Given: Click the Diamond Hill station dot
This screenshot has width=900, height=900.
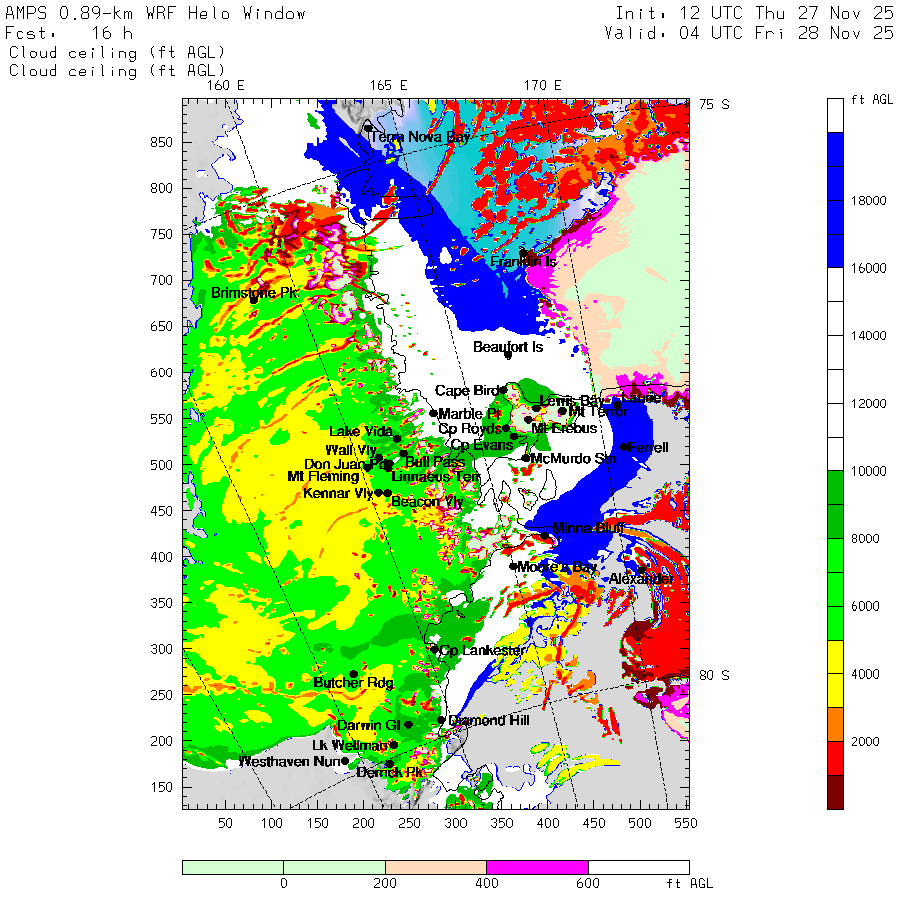Looking at the screenshot, I should [x=441, y=720].
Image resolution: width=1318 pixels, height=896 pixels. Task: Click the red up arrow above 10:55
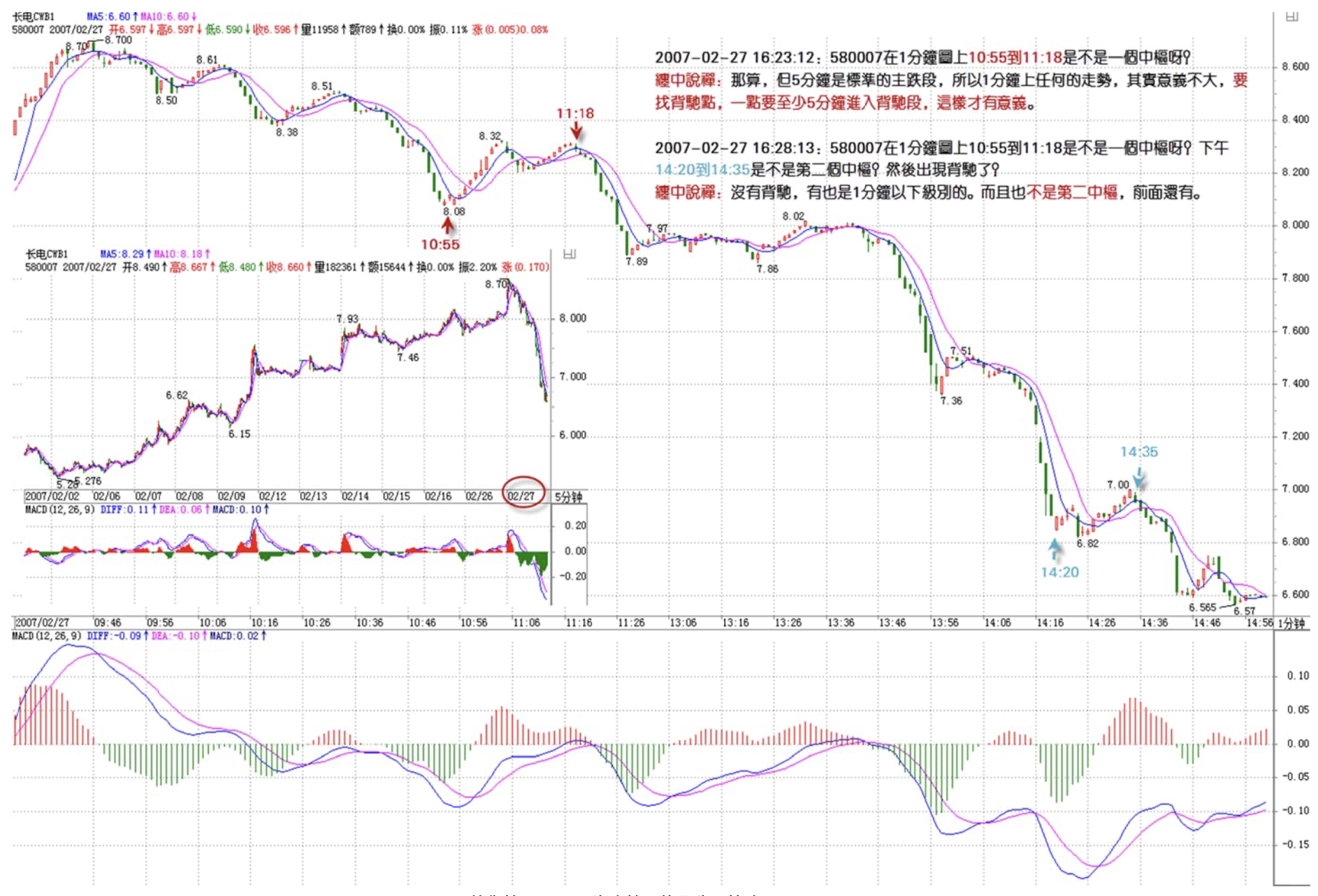[448, 226]
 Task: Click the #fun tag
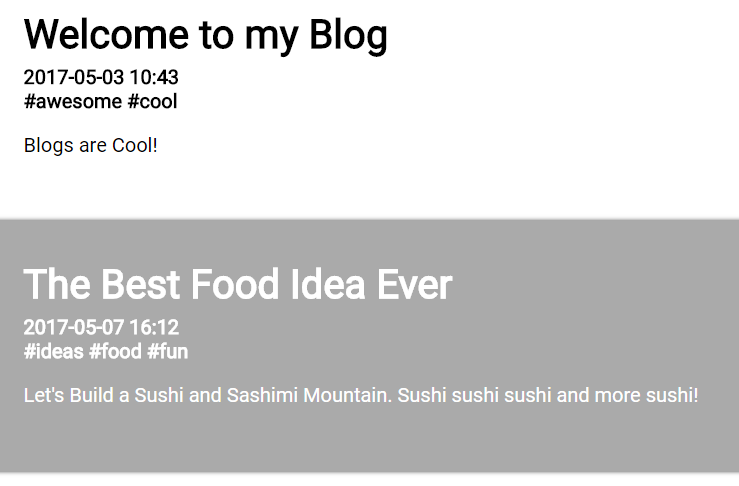coord(167,351)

### [WHAT IS EXPECTED]
A word-for-word copy of the records is needed, one that contains no pictures.

### [ANSWER TO THIS TASK]
Given: Click the Diamond Hill station dot
This screenshot has width=900, height=900.
Looking at the screenshot, I should [x=441, y=720].
Image resolution: width=1318 pixels, height=896 pixels. Task: Click the red up arrow above 10:55
[448, 226]
 Task: Click the #fun tag
coord(167,351)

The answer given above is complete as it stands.